▶ **ACTION ITEM**
Reproduce the closing part of the entries exactly: the line with "Image resolution: width=768 pixels, height=576" and all lines after it, ending with the last line, and nothing else.

▶ **EXCERPTED DATA**
==*==
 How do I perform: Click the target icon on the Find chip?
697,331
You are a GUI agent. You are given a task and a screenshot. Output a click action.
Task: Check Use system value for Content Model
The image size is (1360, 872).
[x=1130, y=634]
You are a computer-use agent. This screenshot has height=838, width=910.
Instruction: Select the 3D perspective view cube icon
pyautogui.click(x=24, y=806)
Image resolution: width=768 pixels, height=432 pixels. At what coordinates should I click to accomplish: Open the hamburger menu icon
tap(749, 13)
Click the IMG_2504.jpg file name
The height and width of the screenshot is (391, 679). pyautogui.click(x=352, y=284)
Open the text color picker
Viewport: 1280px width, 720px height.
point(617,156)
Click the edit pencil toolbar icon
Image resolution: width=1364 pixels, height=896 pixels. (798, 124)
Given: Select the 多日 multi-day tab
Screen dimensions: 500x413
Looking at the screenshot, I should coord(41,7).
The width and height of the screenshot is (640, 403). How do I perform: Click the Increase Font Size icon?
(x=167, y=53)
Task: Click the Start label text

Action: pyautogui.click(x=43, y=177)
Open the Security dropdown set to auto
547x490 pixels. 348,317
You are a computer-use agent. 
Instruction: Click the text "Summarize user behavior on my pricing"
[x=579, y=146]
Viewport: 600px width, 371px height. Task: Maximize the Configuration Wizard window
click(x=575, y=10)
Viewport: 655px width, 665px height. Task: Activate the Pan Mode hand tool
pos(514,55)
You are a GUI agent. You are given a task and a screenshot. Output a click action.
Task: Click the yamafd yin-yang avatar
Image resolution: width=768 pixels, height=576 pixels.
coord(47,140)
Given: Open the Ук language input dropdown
==*==
▶ **RESPONSE**
Image resolution: width=768 pixels, height=576 pixels.
coord(47,140)
Given: Open the Ук language input dropdown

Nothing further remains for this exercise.